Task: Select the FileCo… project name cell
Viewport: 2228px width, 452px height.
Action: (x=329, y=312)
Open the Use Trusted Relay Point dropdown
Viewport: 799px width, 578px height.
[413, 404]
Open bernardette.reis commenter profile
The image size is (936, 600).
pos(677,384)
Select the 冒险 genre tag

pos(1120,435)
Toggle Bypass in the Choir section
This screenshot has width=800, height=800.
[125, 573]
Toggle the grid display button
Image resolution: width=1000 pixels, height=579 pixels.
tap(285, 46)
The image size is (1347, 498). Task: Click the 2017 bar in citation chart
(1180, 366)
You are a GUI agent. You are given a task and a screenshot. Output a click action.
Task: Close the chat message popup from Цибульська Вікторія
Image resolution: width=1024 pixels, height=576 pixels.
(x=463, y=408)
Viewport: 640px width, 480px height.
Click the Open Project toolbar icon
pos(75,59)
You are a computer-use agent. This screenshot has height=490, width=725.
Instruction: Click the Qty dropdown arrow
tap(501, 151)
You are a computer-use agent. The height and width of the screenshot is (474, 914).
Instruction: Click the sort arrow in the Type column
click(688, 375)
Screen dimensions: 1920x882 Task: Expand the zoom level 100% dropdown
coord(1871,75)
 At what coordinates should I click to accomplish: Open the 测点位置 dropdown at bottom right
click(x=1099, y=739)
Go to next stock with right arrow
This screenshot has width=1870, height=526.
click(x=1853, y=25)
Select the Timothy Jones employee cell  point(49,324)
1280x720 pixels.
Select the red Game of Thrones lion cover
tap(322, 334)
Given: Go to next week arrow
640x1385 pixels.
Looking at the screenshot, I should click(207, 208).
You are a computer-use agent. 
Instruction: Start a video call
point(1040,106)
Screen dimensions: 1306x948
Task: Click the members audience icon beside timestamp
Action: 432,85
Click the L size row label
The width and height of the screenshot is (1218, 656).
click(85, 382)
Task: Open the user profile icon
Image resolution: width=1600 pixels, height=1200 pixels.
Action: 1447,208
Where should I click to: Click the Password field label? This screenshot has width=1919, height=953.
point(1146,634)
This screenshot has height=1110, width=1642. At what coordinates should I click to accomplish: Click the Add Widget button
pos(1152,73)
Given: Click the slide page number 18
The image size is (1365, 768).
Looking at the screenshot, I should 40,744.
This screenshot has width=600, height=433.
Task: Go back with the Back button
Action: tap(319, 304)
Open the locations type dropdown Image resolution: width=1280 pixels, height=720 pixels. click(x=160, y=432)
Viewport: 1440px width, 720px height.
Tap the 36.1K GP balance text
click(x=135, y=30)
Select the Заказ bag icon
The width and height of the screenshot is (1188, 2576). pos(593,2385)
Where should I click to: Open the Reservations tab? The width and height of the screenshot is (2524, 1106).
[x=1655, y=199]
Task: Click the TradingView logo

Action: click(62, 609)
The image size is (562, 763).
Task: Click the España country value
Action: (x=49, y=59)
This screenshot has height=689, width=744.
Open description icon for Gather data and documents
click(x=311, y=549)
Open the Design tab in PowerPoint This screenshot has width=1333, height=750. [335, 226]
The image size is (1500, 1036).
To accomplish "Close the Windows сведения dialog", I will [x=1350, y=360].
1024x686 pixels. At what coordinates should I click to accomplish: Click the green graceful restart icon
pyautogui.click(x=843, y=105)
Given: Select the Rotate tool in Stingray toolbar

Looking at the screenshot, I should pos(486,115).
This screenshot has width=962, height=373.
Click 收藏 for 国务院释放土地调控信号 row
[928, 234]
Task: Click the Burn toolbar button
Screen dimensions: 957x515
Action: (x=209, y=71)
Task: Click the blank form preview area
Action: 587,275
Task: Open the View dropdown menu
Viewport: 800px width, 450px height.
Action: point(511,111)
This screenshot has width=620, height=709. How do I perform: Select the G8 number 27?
__________________________________________________
- [EXERCISE PROMPT]:
Which lines of the listing contain the word "Close"? Copy each of them.

- [EXPECTED ANSWER]:
Task: Close the chat message popup from Цибульська Вікторія
To accomplish "Close the Windows сведения dialog", I will [x=1350, y=360].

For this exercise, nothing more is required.